Q: You have been criticized for not moving fast enough when prices first started to surge last summer.
A: Haste got us into this mess in the first place. The deregulation measure passed in 1996 without a single dissenting vote. It turned out to be a disaster of the first magnitude.
Q: Should consumer rates rise to reflect the real cost of power?
A: If the true market price were passed on, it would mean increases of 150%-200%, which could easily shock the economy into recession. If we did that, there's no question an initiative on next year's ballot by consumer groups to eliminate deregulation would pass. That would be self-defeating because it would dry up investment in private plants in the state.
Q: So your solution is a mixture of public and private investment?
A: I believe generators will make investments. The free market works as long as you have more power than demand. If you have more demand than power, as we do now, you are at the mercy of forces that show no mercy.
Q: Do you believe the federal government should impose rate regulation and order compensation from out-of-state power suppliers who may have manipulated the market?
A: Whatever you think of California, our state contributes disproportionately to the technology and economic growth of America. My hope is that the Bush appointees will be practical people who realize it's not in the country's interest for California to pay disproportionately for the mistakes it made in 1996.
Q: Do you think PG&E will still reach some sort of settlement with the state?
A: I believe the market will force PG&E to accept something along the lines of what we offered Southern California Edison. For weeks, I've been telling them they had to wait until we had a deal with Edison. PG&E either didn't believe it would happen or didn't want it to happen. They gave themselves $50 million in bonuses and then dove into bankruptcy.
Q: Why is buying transmission lines from the utilities a good idea?
A: For 15 years transmission upgrades in California were necessary. In a deregulated environment, investment chases the highest returns and the highest return is not in upgrading transmission lines.
Q: How much will this crisis cost the state?
A: The general fund will be fully reimbursed by June 30 for all of its expense plus interest. I pray for the day that I can get back to the thing that caused me to run, which is education. Between Dec. 19, when I finished the budget, and now, I may have spent 10 hours on subjects other than electricity.
Q: Some people have argued that you should use your emergency powers to force plants to be built.
A: The worst thing you can do in government is to give an order that nobody follows. Everybody wants me to seize these plants. You know what will happen?

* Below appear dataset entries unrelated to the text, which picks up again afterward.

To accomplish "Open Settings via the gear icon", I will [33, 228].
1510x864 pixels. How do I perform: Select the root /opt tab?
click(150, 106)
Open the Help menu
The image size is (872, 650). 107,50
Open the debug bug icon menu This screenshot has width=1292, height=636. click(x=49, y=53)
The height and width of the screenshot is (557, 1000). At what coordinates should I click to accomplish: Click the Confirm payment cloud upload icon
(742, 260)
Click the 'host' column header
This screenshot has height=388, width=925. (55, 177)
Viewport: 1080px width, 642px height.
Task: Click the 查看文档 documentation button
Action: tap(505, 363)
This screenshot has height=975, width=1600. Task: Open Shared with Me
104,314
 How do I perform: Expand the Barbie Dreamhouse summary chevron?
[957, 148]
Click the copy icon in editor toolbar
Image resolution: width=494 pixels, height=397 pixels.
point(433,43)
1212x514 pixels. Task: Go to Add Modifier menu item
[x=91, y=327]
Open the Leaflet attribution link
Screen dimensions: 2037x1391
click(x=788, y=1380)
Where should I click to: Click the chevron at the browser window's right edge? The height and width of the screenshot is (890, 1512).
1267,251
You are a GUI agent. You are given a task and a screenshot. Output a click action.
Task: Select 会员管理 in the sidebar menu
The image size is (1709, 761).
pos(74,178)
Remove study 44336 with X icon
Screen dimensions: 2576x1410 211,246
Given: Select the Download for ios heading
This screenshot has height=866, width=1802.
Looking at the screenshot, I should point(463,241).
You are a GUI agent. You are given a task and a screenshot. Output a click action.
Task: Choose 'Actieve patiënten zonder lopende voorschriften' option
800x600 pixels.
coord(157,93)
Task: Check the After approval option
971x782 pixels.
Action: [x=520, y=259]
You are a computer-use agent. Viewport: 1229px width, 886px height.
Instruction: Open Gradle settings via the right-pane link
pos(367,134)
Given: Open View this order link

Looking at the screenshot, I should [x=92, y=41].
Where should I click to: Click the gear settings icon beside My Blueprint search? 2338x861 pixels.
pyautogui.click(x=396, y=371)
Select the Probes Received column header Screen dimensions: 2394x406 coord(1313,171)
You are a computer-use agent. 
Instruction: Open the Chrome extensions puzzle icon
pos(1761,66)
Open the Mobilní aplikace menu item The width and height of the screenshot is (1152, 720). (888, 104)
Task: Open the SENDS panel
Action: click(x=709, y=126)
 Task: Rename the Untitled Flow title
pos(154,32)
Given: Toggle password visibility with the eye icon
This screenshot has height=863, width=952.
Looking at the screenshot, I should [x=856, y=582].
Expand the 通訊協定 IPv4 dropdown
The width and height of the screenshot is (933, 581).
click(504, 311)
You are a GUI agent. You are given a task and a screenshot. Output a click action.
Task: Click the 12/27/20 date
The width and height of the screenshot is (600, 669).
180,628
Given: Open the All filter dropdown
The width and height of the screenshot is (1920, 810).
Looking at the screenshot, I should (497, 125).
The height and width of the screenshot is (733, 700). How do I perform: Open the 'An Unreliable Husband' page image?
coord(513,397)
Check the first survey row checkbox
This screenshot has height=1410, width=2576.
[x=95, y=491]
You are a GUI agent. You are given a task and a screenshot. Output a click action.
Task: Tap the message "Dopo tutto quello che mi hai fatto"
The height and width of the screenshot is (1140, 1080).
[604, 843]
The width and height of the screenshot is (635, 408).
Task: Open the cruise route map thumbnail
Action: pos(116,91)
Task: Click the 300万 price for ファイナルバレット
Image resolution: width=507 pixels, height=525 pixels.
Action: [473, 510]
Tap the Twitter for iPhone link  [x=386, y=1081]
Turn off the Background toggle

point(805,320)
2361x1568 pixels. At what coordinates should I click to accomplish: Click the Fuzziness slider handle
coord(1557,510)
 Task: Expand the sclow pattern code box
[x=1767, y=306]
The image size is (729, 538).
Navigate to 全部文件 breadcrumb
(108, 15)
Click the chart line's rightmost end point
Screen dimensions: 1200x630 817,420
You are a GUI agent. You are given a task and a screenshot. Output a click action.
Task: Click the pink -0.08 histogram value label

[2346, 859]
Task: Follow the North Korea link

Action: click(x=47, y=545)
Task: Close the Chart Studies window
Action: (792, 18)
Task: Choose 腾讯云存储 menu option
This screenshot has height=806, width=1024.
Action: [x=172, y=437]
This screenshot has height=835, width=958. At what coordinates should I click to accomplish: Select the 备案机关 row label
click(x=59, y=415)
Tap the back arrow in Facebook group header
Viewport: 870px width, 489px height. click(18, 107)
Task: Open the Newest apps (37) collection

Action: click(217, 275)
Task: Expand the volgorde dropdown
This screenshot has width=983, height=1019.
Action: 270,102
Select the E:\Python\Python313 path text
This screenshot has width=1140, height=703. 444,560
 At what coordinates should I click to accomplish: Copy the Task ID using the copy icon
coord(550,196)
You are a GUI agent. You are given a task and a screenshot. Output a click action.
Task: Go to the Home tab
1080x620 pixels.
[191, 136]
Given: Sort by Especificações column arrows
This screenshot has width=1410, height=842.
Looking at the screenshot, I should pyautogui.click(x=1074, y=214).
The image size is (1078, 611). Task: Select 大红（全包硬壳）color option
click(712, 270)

The generators will just withhold power. They'll say, "fine--we'll lose money for two weeks, but you're the one in the dark." And then everyone will say, "Davis, that was a pretty stupid move."
In the 12 years that preceded me, not one major plant was built in this state. Since April, 1999, I have approved 12 myself. Seven are under construction. By the end of 2003, we will have more power than demand. I have one great strength: People underestimate me all the time. George W. Bush and I are both blessed with that attribute--low expectations.